Sentimen lain yang turut memperberat harga minyak berasal dari laporan terbaru American Petroleum Institute (API) untuk penutupan pekan yang berakhir 12 November. API melaporkan peningkatan stok minyak mentah AS sebesar 1,3 juta barel, sebuah indikasi jelas akan lesunya permintaan di pasar minyak Amerika Serikat. Para pelaku pasar kini menantikan rilis laporan stok resmi dari pemerintah untuk konfirmasi lebih lanjut.

Sementara itu, OPEC dalam laporan bulanannya yang dirilis pada hari Rabu, memproyeksikan permintaan minyak mentah akan mencapai 43,0 juta bph pada tahun 2026. Jika OPEC dan sekutunya mempertahankan produksi di tingkat Oktober saat ini, yaitu 43,02 juta bph, maka akan terjadi surplus kecil sebesar 20.000 bph. Proyeksi ini sekaligus merevisi pandangan OPEC sebelumnya yang memperkirakan defisit pasokan pada tahun 2026. “Untuk itu, aliansi produsen mempertimbangkan kemungkinan untuk menghentikan sementara kenaikan produksi pada kuartal pertama tahun 2026 untuk mengantisipasi kelebihan pasokan yang meluas,” terang Yoga.

Di sisi lain, Yoga juga menyoroti faktor dukungan terhadap harga minyak yang datang dari keputusan DPR AS pada hari Rabu yang menyetujui RUU pendanaan untuk lembaga-lembaga pemerintah, memperpanjangnya hingga 30 Januari. RUU tersebut kemudian disahkan oleh Presiden Donald Trump pada Kamis pagi. Pengesahan ini menandai dibukanya kembali pemerintahan AS, yang secara langsung dapat meningkatkan kepercayaan konsumen dan aktivitas ekonomi di negara konsumen minyak terbesar dunia tersebut.

“Melihat dari sudut pandang teknis, harga minyak berpotensi menemui posisi resistance terdekat di level US$ 61 per barel. Namun, apabila menemui katalis negatif maka harga berpotensi turun ke support terdekat di level US$ 56 per barel,” kata Yoga, memberikan gambaran level-level krusial yang perlu diperhatikan pelaku pasar minyak.
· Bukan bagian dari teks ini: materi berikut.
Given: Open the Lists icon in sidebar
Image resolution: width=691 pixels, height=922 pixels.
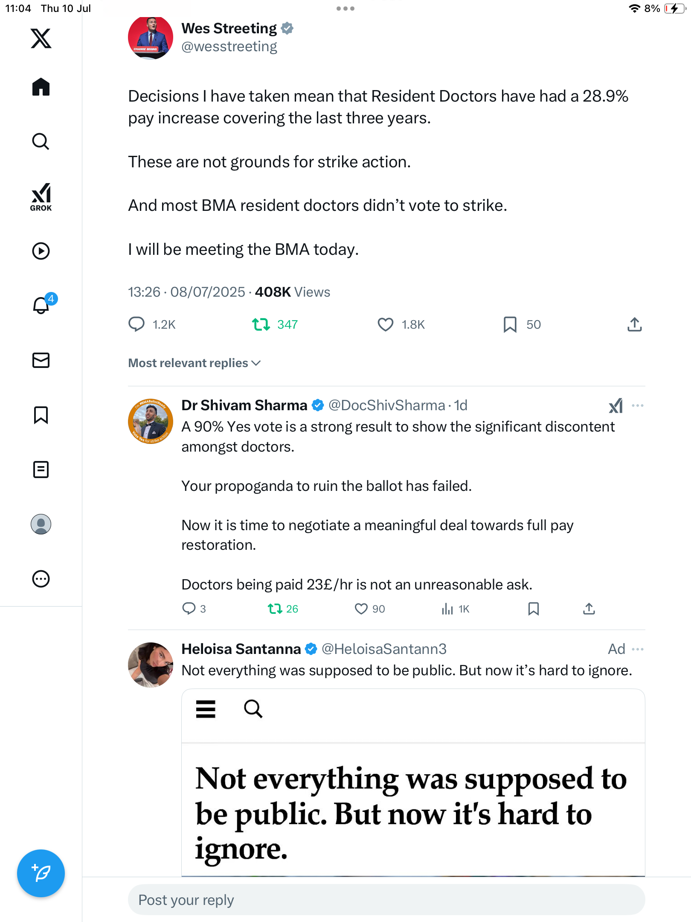Looking at the screenshot, I should pos(41,470).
Pengamat Komoditas, Ibrahim Assuaibi, turut mengamati bahwa AS akan segera menghadapi musim dingin. Dengan demikian, pemerintah AS diperkirakan akan mengeluarkan pasokan minyak yang cukup besar untuk memenuhi kebutuhan selama musim tersebut. “Sangat wajar kalau harga minyak mentah terkoreksi karena sebelumnya sudah mengalami kenaikan, bahkan sempat mencapai level tertinggi di tahun ini di US$ 61,13 per barel,” ujar Ibrahim.
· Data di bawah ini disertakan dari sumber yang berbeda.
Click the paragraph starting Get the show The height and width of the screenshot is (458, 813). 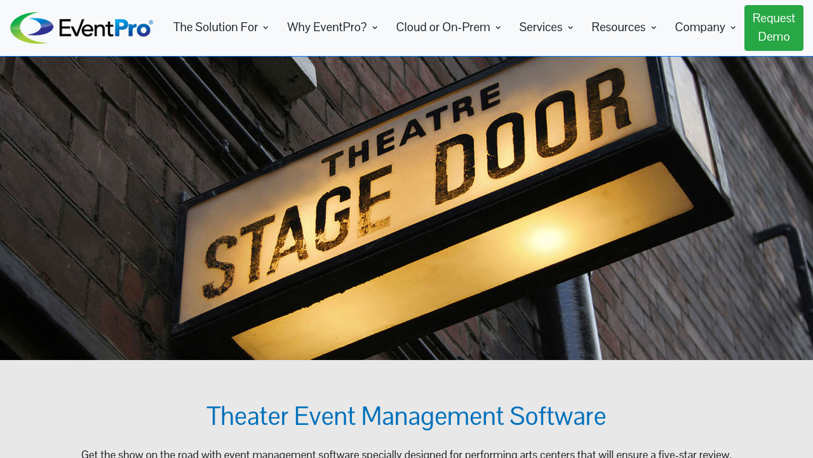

Ibrahim memperkirakan koreksi harga minyak saat ini dapat bersifat sementara. Ia meyakini harga minyak akan kembali naik seiring dengan momentum pemerintahan AS yang sudah berjalan kembali dan stabilitas ekonomi yang membaik, yang akan mendorong peningkatan kebutuhan minyak. Berdasarkan kondisi saat ini, Ibrahim memproyeksikan bahwa harga minyak mentah WTI dapat mencapai US$ 54,019 pada akhir tahun 2025 jika tren penurunan terus berlanjut. Namun, jika ekonomi di AS terus membaik dan bank sentral AS menggelontorkan stimulus ekonomi, maka harga minyak mentah WTI diperkirakan dapat mencapai US$ 74,146 per barel.